A majority of the 129 participants were male (73%), white (72%), with fibula and/or tibia fractures (66%), a mean age of 46 years (SD = 13.6), and an average length of stay of 3.7 (SD = 1.2) days. In the ED, the largest percent change from pre-analgesic to post-analgesic pain score for type of analgesic administered was for hydromorphone IV (M = 43%, SD = 27.6), followed by fentanyl IV (M = 35%, SD = 27.5), and morphine IV (M = 32%, SD = 15.4). The largest percent change in pain score for a specific analgesic dose was for hydromorphone 2 mg IV (M = 53%, SD = 29.8), followed by hydromorphone 0.5 mg IV (M = 50% SD = 26.3), and fentanyl 75 mcg IV (M = 43%, SD = 16.2). When combining all doses that were administered on the in-patient unit, morphine IV had the largest change in pain score (M = 54%, SD = 30.6), followed by hydromorphone IV (M = 30%, SD = 24.9), acetaminophen (M = 27%, SD = 43.5), and Oxycontin (M = 26%, SD = 36.6). The analgesic dose creating the largest percent change in pain score was morphine 4 mg IV (M = 54%, SD = 30.6), followed by oxycodone 15 mg PO (M = 36%, SD = 29.6), and hydromorphone 0.4 mg IV (M = 34%, SD = 22.4).

Conclusion:

In an effort to minimize negative short-and long-term outcomes due to inadequate pain relief, effective pain management is crucial. However, in this study of 129 hospitalized trauma patients with lower extremity fractures, few of the analgesics or analgesic and adjuvant analgesic combinations administered in the ED or on the in-patient unit resulted in a very much improved pain score, which would indicate increased functional ability for the patient.

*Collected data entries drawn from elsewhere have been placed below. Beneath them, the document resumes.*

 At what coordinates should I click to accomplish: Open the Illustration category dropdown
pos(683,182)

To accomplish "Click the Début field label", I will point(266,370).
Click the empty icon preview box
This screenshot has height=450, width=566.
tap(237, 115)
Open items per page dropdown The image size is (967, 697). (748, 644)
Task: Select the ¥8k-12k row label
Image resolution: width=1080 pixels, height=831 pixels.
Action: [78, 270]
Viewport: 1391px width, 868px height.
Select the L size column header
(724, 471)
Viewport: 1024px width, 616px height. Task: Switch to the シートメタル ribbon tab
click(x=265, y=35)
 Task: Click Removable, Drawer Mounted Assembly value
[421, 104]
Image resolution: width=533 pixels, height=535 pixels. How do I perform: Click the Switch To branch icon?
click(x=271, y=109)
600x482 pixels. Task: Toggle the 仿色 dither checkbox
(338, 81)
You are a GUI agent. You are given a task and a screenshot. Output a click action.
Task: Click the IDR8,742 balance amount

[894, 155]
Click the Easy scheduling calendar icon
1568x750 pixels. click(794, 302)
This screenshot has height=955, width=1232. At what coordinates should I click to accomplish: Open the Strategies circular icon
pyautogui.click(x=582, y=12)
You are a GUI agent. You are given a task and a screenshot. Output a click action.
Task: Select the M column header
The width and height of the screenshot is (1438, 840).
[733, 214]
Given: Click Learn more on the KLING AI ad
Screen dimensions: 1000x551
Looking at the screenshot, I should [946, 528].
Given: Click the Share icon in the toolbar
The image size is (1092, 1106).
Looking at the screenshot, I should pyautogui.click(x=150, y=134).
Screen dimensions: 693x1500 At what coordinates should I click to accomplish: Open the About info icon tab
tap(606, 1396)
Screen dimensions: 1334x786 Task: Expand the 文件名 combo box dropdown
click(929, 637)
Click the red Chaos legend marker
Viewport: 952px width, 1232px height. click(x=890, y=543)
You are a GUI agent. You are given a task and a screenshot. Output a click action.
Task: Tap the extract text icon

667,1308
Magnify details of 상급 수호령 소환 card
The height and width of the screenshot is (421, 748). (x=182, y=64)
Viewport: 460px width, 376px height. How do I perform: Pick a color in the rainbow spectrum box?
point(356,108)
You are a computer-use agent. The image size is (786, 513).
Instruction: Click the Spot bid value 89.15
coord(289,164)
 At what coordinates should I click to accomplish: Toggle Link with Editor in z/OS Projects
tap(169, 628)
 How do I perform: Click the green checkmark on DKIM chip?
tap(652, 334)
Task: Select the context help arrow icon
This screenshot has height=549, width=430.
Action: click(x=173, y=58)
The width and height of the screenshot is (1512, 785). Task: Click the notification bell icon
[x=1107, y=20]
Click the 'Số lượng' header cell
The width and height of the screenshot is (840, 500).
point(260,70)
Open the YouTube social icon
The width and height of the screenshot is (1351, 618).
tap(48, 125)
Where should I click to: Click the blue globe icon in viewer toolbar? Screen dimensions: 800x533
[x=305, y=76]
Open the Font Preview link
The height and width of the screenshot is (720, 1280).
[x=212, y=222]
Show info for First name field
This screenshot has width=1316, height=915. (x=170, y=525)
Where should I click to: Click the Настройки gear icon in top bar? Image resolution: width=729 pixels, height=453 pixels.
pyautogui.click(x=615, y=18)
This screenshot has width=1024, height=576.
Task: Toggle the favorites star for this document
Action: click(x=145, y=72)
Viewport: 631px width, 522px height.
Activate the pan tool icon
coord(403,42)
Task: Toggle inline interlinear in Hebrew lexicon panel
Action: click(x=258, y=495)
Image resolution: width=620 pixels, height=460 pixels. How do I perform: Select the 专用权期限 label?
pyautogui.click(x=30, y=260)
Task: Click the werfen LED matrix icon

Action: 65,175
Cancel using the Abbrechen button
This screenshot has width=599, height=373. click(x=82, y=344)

In the ED, all of the analgesics administered resulted in at least minimal improvement of pain. Of the 22 analgesic doses administered on the in-patient unit, only one (morphine 4 mg IV) was highly effective by reducing the pain score by more than 45%, oxycodone 15 mg PO was moderately effective (≥35%), 11 achieved at least a minimally effective pain relief (≥20% – 34%%), and nine analgesic doses did not even achieve 20% improvement in pain. This study, as with many retrospective chart reviews, had limitations such as missing data and variability in recording some data. The standard deviation was large for many of the analgesics, which is indicative of a large amount of variability in the data. As the pain score is a subjective phenomenon, the same dose of analgesic could result in different pain relief for individual patients. Often, the pain scores were documented as “patient asleep”, which makes it difficult to determine whether the patient’s pain decreased or whether the central nervous system effects of the analgesic resulted in sleepiness regardless of the patient’s the pain. Also, a higher pre-analgesic pain score can result in a larger pre-to post-analgesic difference compared to a lower pre-analgesic pain score (Breivik et al., 2008). Nurses in emergency departments and trauma resuscitation units are involved in the direct care of patients with acute pain following traumatic injuries. Nurses are in an excellent position to determine whether pain management is adequate for patients and can initiate an alternate treatment if pain relief is inadequate. Findings from this study provide critical information on the effectiveness of medications administered for pain during hospitalization for patients with lower extremity fractures and there is an opportunity to use the information from this study to guide pain management protocols.